Including cable boxes, game consoles, speakers, DVD players and digital video recorders, a premium entertainment system can consume nearly $200 worth of electricity each year, according to the energy commission, though most households pay much less. The average cost of powering a single TV for a year ranges from $35 to $75, said Adam Gottlieb, a spokesman for the Energy Commission.
Pacific Gas & Electric Co., California's largest utility and a major backer of the standards, says home electronics ought be part of the state's energy conservation efforts.
"We want people to have the entertainment they want, the kind of things that make life better, but there's a way to do it smartly," said Duane Larson, director of customer energy efficiency at PG&E. "It's much more cost-efficient to have (companies) make energy-efficient products than it is to site and build power plants that will also have environmental impacts."
The average plasma TV uses more than three times as much energy as an old cathode-ray tube set, and a 48-inch plasma TV can draw more power than a large refrigerator — even if the set is used only a few hours a day, California regulators said.
Liquid-crystal display, or LCD, TVs guzzle a little less — about 43 percent more energy than tube sets, according to a study by PG&E. LCDs now account for about 90 percent of the 4 million TVs sold in California annually.
Rear-projection TVs, which fall between LCDs and plasmas in energy use, also would be covered by the new standards.
Retailers and manufacturers say many newer flat-screen TVs use less power than tube sets, noting that 100 available models already go beyond the standards California wants to reach by 2013. The problem is that the best-quality screens use the most electricity.
Industry leaders also say the proposed standards threaten to limit consumer choice, drive shoppers to the Internet and put specialty retailers out of business.
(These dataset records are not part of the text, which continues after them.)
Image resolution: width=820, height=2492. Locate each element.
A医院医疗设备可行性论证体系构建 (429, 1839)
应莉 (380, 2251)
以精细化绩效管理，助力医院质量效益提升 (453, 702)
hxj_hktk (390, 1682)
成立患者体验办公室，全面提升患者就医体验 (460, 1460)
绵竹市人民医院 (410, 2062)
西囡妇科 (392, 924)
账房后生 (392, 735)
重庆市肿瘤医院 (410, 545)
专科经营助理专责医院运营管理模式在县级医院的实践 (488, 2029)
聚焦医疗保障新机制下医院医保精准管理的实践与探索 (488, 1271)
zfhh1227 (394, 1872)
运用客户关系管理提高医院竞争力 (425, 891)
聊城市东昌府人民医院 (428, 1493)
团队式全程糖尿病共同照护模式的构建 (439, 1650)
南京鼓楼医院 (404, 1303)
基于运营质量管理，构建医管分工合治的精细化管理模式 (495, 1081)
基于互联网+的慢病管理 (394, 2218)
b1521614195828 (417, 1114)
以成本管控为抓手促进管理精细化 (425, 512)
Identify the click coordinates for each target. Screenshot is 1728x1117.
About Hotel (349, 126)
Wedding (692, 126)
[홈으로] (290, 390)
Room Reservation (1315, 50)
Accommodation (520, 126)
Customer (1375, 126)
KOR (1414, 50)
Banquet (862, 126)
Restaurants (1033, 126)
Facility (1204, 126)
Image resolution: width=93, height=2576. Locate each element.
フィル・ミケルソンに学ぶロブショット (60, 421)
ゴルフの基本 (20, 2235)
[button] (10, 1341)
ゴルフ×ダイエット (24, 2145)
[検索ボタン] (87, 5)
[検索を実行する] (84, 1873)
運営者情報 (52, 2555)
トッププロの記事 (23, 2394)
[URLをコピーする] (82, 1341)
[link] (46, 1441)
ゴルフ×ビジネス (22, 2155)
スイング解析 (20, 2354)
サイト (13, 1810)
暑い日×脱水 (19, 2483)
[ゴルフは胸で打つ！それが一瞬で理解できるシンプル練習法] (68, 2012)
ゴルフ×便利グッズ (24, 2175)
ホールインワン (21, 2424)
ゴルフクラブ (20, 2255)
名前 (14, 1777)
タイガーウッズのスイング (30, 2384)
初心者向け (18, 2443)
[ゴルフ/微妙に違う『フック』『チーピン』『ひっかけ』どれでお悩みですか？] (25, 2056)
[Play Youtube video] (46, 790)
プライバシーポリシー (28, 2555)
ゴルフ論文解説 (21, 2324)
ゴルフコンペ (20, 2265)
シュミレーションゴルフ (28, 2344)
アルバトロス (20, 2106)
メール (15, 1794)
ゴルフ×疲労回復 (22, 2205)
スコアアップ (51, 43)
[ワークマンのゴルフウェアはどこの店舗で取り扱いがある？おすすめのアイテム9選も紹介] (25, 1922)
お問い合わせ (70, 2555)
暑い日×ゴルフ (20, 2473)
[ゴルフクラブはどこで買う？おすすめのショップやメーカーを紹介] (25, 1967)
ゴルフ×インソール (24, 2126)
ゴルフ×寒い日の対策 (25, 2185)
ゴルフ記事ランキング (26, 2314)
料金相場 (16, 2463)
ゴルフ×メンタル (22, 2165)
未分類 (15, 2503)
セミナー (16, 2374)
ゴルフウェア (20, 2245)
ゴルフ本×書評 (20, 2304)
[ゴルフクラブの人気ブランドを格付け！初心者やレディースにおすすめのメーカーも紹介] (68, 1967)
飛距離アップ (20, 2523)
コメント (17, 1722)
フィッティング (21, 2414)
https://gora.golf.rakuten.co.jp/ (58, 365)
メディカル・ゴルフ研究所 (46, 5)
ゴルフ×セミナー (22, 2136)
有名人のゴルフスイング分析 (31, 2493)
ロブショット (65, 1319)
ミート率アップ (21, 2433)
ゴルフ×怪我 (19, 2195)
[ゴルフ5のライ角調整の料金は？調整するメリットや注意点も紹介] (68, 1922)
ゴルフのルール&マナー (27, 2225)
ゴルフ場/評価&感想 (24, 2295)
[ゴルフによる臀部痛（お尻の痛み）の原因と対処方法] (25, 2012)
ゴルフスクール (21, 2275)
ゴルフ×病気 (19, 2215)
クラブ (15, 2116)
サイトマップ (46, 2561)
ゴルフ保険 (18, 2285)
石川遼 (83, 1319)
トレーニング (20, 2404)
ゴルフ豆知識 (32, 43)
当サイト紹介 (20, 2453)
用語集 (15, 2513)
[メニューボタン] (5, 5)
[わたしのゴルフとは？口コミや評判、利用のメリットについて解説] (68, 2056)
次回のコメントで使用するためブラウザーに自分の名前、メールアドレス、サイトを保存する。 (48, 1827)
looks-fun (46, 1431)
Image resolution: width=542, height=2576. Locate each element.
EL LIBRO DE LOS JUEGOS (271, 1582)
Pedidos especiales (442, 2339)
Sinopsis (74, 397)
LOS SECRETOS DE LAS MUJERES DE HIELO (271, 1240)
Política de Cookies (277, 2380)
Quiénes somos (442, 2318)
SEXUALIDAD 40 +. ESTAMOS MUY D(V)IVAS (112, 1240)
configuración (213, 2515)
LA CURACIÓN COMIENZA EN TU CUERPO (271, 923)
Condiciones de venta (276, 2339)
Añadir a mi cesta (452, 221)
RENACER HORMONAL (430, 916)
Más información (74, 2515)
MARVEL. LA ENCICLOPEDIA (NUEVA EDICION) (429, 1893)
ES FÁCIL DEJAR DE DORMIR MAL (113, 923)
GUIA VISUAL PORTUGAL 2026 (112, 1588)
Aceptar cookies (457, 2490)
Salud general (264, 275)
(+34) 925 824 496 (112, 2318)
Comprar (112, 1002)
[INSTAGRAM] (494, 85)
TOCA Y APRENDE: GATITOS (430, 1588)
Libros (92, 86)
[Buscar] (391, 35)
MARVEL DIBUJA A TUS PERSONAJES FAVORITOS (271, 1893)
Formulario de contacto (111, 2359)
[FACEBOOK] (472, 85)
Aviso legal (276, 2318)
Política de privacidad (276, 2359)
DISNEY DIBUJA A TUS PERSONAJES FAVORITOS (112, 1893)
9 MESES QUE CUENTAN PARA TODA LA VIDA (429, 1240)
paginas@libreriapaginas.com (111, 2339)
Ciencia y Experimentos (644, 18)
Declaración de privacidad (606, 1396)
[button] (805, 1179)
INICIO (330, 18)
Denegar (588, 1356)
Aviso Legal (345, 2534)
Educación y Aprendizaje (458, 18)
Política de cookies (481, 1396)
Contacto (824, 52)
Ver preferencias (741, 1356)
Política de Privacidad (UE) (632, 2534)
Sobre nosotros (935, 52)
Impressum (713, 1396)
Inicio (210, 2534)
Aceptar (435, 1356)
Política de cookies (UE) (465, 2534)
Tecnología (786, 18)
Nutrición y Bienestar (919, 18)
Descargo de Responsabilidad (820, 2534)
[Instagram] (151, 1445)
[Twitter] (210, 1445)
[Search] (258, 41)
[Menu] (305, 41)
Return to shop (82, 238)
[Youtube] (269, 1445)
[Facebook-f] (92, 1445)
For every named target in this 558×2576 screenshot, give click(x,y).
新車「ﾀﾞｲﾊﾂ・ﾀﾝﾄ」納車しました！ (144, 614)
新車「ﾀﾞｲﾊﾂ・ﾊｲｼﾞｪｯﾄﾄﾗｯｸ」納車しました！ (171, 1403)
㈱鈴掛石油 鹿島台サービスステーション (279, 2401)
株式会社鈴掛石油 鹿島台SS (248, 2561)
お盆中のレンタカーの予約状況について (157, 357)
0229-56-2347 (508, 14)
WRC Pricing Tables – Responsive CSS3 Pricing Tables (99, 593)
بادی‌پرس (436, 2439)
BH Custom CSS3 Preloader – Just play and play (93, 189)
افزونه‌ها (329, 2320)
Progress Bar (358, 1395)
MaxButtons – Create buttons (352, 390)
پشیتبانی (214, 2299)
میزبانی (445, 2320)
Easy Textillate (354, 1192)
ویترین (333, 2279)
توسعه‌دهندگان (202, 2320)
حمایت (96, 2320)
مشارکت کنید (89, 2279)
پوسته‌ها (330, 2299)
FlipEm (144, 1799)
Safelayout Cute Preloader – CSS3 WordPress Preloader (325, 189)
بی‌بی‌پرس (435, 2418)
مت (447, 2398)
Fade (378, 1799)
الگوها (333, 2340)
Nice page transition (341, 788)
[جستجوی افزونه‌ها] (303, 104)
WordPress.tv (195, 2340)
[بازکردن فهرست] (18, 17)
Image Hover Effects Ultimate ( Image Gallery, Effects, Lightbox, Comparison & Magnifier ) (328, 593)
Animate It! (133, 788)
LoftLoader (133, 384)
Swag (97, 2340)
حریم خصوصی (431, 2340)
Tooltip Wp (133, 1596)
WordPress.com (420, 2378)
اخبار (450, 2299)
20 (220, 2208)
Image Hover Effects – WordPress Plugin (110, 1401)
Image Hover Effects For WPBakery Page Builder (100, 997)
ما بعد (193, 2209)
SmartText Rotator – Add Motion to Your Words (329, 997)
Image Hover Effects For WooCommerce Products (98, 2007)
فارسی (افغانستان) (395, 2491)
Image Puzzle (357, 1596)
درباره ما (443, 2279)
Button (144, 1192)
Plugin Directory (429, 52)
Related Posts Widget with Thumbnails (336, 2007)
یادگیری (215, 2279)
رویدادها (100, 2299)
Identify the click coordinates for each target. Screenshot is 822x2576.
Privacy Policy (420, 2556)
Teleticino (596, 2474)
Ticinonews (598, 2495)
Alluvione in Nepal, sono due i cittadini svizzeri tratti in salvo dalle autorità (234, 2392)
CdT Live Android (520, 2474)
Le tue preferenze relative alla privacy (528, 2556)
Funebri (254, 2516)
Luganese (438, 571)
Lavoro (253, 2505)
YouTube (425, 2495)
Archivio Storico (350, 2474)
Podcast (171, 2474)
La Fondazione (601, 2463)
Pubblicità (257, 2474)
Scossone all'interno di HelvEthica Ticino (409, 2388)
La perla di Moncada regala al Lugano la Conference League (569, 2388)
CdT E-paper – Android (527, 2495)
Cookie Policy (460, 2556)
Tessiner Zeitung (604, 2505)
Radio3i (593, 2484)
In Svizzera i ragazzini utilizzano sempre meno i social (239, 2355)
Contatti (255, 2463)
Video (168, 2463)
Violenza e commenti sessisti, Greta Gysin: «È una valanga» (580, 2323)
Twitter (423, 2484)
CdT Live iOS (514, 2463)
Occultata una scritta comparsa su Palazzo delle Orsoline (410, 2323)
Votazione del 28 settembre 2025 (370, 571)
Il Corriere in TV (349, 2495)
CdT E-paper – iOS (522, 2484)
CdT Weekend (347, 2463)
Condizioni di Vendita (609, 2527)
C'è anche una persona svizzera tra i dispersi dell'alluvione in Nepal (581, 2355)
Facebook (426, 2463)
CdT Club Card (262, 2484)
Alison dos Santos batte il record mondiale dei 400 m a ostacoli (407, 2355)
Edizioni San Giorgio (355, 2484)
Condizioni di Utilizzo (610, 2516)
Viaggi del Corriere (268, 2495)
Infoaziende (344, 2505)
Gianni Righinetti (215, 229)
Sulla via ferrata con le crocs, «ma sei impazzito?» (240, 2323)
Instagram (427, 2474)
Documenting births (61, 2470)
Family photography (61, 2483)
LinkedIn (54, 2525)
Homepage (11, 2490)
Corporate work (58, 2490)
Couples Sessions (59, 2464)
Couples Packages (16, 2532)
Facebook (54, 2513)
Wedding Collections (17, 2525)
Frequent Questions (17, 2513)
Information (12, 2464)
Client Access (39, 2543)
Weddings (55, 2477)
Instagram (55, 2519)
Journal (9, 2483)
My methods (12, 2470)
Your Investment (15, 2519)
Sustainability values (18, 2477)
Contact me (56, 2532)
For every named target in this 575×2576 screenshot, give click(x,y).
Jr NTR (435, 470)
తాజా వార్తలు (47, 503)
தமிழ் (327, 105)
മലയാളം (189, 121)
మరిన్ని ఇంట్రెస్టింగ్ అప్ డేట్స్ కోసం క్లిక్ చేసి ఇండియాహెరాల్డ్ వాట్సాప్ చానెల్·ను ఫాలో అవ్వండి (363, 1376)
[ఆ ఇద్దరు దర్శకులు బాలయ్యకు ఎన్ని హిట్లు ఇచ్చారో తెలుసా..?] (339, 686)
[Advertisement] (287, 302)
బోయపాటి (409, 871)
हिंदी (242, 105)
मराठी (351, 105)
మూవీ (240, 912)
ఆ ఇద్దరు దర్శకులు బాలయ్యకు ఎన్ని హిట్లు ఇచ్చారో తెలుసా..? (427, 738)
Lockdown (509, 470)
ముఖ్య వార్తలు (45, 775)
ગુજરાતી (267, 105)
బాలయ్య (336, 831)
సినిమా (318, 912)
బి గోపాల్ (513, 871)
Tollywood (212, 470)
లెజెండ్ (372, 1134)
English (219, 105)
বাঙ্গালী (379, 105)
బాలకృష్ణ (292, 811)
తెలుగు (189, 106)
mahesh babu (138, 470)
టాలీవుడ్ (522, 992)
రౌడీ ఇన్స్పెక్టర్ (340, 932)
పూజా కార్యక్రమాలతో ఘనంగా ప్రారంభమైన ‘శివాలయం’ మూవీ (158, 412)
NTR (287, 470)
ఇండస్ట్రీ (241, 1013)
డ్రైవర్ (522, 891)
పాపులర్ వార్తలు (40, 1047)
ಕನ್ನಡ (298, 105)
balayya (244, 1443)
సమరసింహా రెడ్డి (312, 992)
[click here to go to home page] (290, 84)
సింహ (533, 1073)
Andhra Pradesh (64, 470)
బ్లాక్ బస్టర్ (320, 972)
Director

Nearly a quarter of all flat-screen TVs — and all but one plasma TV on the market today — would not be allowed for sale in California once the rules are fully implemented, according to the Plasma Display Coalition.
"It's setting a limit that many TVs that are larger and more fully featured could not meet," said Doug Johnson, a technology expert at the Consumer Electronics Association. "It appears to be an effort to really regulate entertainment, not energy use."
Manufacturers say California should stick with voluntary programs. Energy Star, launched for televisions in November, already is driving competition for energy-efficient TVs nationwide, they say.
Independent retailers, who sell mostly high-end, big-screen TVs, say their customers will shop elsewhere if California adopts the TV standards, and industry experts say the state could lose between $87 million and $130 million in annual sales and income tax revenue right away.
"Customers who come in to my store have already done their research," said Leon Soohoo, owner of Paradyme Sound and Vision, a Sacramento electronics retailer. "My fear is if they ban these desirable television sets from the California market, I am out of that business. But yet it doesn't stop the trade because people can still buy on the Internet or from out-of-state retailers."